Photo By: Gary McDonald
Cover crops also help capture water when they are left as residue on the surface. When rain falls, there is a lot of energy in each one of those droplets hitting the surface and that will often dislodge even well aggregated particles. Anytime a living plant or residue can break the fall of a water droplet, there is a decreased risk that the aggregates will break, and the individual particles will form a seal causing reduced infiltration. They also provide an insulation layer that moderates temperature reducing evaporation.
Closing thoughts
At this point, I hope you are thinking more about which cover crops you are going to use rather than if you are going to use cover crops. I think the first questions to ask yourself should be related to your specific goals and challenges.
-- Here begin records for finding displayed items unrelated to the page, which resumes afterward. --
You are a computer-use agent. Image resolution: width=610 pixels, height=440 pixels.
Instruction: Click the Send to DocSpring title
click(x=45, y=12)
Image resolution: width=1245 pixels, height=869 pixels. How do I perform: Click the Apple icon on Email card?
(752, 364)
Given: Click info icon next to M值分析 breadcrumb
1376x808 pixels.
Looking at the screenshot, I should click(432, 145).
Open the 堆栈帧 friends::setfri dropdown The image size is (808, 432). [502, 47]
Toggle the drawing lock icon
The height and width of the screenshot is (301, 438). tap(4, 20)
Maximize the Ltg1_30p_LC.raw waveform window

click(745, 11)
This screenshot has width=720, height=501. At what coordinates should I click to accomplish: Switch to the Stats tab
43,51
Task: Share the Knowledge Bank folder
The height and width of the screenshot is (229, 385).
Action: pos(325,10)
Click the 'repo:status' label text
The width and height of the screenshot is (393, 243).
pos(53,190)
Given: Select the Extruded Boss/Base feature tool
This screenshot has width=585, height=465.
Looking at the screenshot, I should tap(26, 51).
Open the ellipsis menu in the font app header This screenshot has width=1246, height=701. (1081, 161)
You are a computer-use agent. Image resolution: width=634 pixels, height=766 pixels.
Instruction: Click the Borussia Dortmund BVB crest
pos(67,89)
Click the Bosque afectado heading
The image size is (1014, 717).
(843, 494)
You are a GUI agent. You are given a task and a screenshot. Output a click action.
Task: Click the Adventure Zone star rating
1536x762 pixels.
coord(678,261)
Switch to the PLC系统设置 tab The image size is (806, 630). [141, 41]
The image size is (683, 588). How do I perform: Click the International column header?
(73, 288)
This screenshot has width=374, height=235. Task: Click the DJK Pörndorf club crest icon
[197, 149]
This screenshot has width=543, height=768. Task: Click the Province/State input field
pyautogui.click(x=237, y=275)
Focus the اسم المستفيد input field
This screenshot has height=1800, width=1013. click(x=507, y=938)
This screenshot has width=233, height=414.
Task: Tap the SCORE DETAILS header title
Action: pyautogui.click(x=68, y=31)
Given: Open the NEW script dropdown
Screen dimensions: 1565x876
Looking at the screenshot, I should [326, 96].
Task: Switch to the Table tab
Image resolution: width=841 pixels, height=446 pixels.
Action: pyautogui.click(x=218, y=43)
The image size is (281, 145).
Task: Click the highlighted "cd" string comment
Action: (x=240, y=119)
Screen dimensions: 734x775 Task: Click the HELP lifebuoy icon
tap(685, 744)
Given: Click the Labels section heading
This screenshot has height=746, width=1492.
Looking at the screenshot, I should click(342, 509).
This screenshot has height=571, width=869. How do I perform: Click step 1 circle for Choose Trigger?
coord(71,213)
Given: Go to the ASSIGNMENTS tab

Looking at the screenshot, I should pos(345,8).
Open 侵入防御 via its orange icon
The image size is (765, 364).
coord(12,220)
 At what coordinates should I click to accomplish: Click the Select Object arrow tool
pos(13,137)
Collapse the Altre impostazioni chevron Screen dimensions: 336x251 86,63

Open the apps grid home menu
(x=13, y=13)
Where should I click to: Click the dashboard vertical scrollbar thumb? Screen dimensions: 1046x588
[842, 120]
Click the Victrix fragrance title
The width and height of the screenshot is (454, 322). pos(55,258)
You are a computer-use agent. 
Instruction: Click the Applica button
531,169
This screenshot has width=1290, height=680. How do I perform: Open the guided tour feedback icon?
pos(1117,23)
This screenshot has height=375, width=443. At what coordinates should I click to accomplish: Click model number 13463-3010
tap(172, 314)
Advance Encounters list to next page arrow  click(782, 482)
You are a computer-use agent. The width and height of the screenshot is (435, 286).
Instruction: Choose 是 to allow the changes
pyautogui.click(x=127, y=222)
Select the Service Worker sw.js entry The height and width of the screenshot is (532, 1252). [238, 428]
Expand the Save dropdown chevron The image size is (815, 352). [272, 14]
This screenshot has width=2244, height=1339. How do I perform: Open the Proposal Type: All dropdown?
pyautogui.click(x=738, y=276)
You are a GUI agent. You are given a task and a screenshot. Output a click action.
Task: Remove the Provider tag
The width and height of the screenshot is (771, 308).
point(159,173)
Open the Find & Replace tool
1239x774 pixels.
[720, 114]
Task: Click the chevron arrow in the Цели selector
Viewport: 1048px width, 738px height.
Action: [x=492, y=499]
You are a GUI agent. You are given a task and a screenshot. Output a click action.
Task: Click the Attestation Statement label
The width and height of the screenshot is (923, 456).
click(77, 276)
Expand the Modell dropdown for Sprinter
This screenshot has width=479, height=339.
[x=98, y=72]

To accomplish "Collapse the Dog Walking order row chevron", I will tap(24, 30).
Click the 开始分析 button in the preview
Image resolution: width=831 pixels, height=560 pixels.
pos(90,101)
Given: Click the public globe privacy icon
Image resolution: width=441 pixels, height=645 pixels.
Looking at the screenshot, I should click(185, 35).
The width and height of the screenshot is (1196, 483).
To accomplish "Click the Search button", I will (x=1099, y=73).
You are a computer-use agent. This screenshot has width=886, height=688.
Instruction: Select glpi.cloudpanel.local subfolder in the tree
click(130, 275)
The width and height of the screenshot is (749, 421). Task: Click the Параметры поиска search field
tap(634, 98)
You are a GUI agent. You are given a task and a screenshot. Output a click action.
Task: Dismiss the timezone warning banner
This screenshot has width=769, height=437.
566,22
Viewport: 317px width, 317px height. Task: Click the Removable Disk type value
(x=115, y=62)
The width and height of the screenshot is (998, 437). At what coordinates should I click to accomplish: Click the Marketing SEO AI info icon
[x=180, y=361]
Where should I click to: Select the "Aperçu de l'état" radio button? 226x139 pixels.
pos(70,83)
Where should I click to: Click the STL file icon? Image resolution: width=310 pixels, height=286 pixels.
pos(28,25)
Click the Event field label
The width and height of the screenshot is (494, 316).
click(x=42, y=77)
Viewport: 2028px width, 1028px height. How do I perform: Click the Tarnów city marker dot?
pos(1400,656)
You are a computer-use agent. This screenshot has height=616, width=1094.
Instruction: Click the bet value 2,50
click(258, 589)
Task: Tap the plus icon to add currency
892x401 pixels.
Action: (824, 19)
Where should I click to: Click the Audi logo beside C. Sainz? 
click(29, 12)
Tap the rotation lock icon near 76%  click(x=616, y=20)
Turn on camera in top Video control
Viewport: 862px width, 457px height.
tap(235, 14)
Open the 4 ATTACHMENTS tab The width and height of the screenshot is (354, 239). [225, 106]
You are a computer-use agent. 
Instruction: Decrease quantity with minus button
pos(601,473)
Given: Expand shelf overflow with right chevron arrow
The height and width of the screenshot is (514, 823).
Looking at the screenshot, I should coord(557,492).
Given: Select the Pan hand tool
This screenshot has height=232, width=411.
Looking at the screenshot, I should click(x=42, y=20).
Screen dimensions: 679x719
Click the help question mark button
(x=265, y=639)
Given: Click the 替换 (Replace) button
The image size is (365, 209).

Select cover crop species that have demonstrated the ability to address your production problems or complement your strengths.
Soil is the natural capital of the land. When you invest in soil health by planting a cover crop, not only are you making an impact on all of the downstream ecosystem services that are related to soil functions, but you are also forging a lasting legacy for future generations of agricultural producers and protecting your long-term investment.